Electrochemical oxidation of anesthetic tetracaine in aqueous medium. Influence of the anode and matrix composition

- Complete, quick decay of tetracaine in 0.050 M Na2SO4 by EO-H2O2 with BDD anode.
- Tetracaine decay in simulated and real wastewater: IrO2-based < Pt ∼ BDD < RuO2-based.
- Much larger mineralization (>50%) of tetracaine using BDD, regardless of the matrix.
- Fate of nitrogen atoms: NO3−, soluble N-derivatives and volatile compounds.
- Five aromatic by-products, including a dichloroaromatic: formation of chloroderivatives.

The degradation of 150 mL of 0.561 mM tetracaine hydrochloride at pH 3.0 by electrochemical oxidation with electrogenerated H2O2 (EO-H2O2) has been studied at a low current density of 33.3 mA cm−2 in three different matrices: 0.050 M Na2SO4, real urban wastewater and a simulated matrix mimicking its electrolyte composition. Comparative trials were performed in an undivided cell with a 3 cm2 boron-doped diamond (BDD), Pt, IrO2-based or RuO2-based anode and a 3 cm2 air-diffusion cathode that allowed continuous H2O2 electrogeneration.

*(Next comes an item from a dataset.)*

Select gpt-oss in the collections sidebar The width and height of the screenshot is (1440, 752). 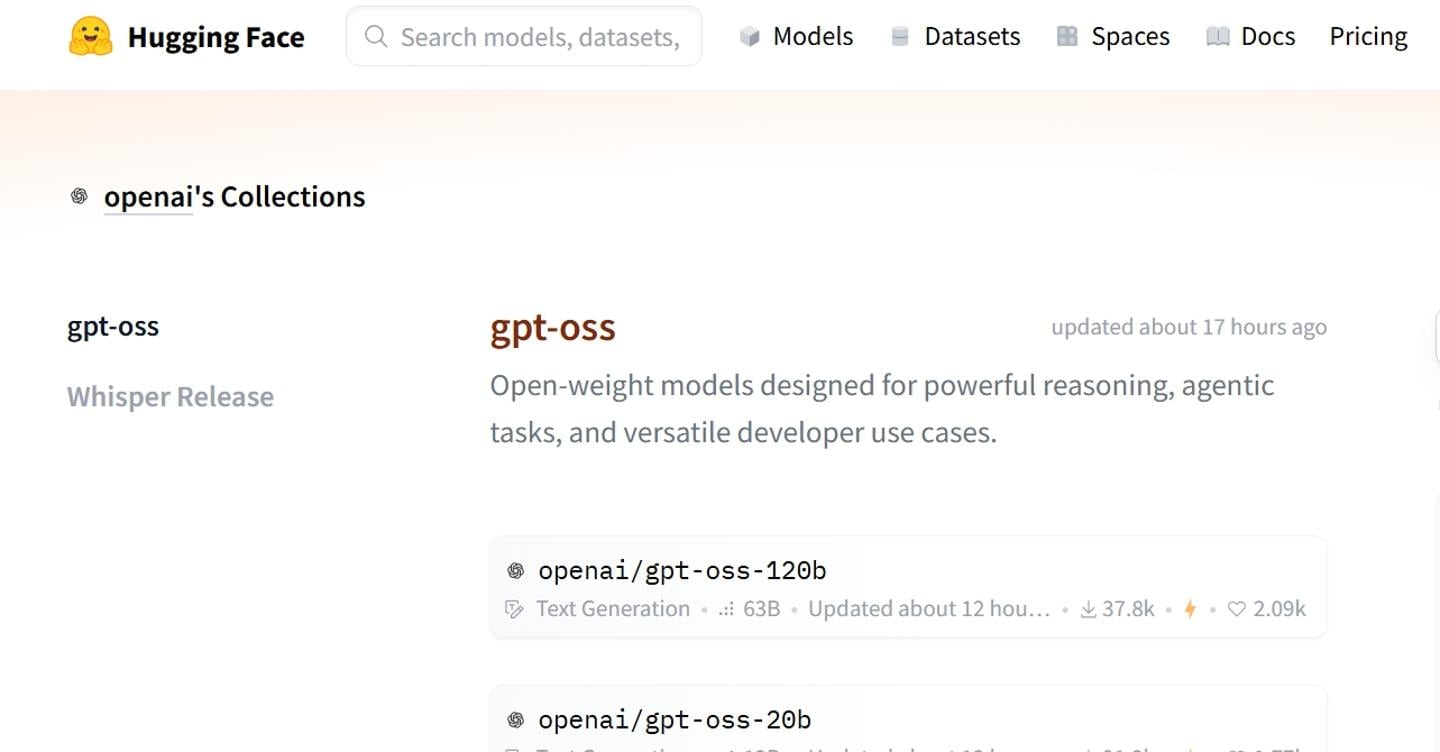(x=113, y=327)
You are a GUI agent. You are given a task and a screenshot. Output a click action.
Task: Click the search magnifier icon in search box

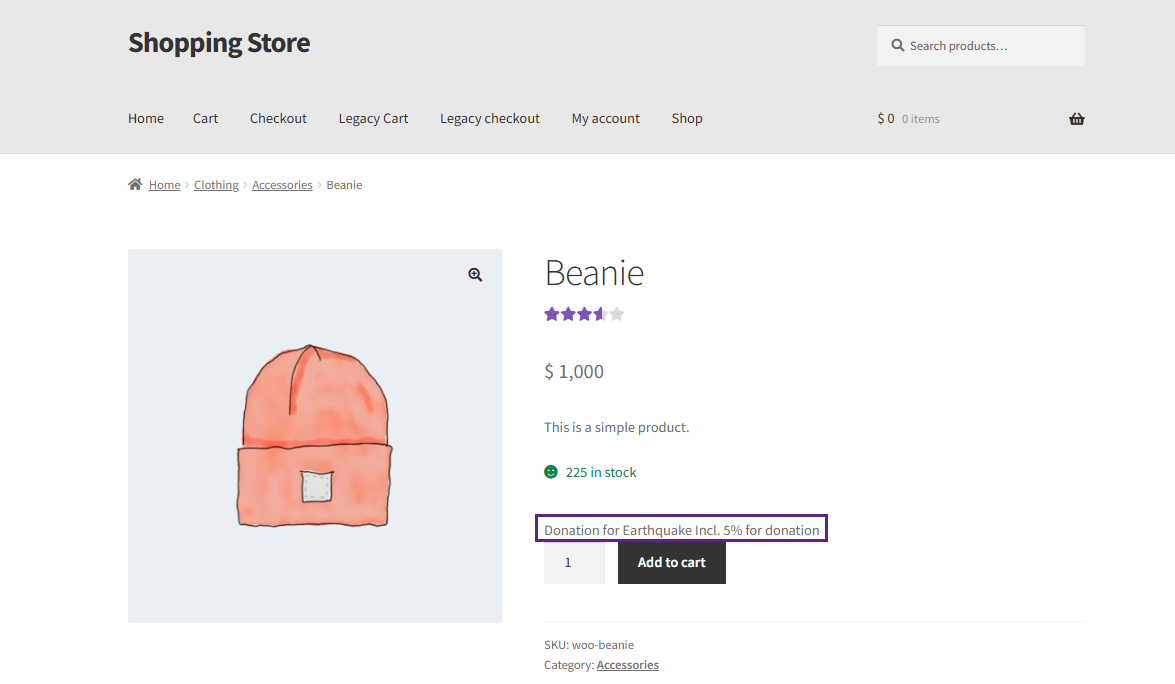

In 0.050 M Na2SO4, much faster and overall removal of tetracaine occurred using BDD because of the large oxidation ability of BDD(OH) formed from anodic water oxidation. In either simulated matrix or real wastewater, the RuO2-based anode yielded the quickest tetracaine decay due to a large production of active chlorine from anodic oxidation of Cl−. For the mineralization of the organic matter content, the BDD/air-diffusion cell was the best choice in all aqueous matrices, always reaching more than 50% of total organic carbon abatement after 360 min of electrolysis, as expected if BDD(OH) mineralizes more easily the chloroderivatives formed from tetracaine oxidation in the presence of active chlorine. The initial N of tetracaine was partly transformed into NO3−, although the total nitrogen of all solutions always decayed by the release of volatile by-products. In the Cl−-containing matrices, significant amounts of ClO3− and ClO4− were obtained using BDD, whereas active chlorine was much largely produced using the RuO2-based anode. Five aromatic by-products, one of them being chlorinated, along with low concentrations of oxalic acid were identified. The change in toxicity during EO-H2O2 with BDD in the sulfate and simulated matrices was also assessed.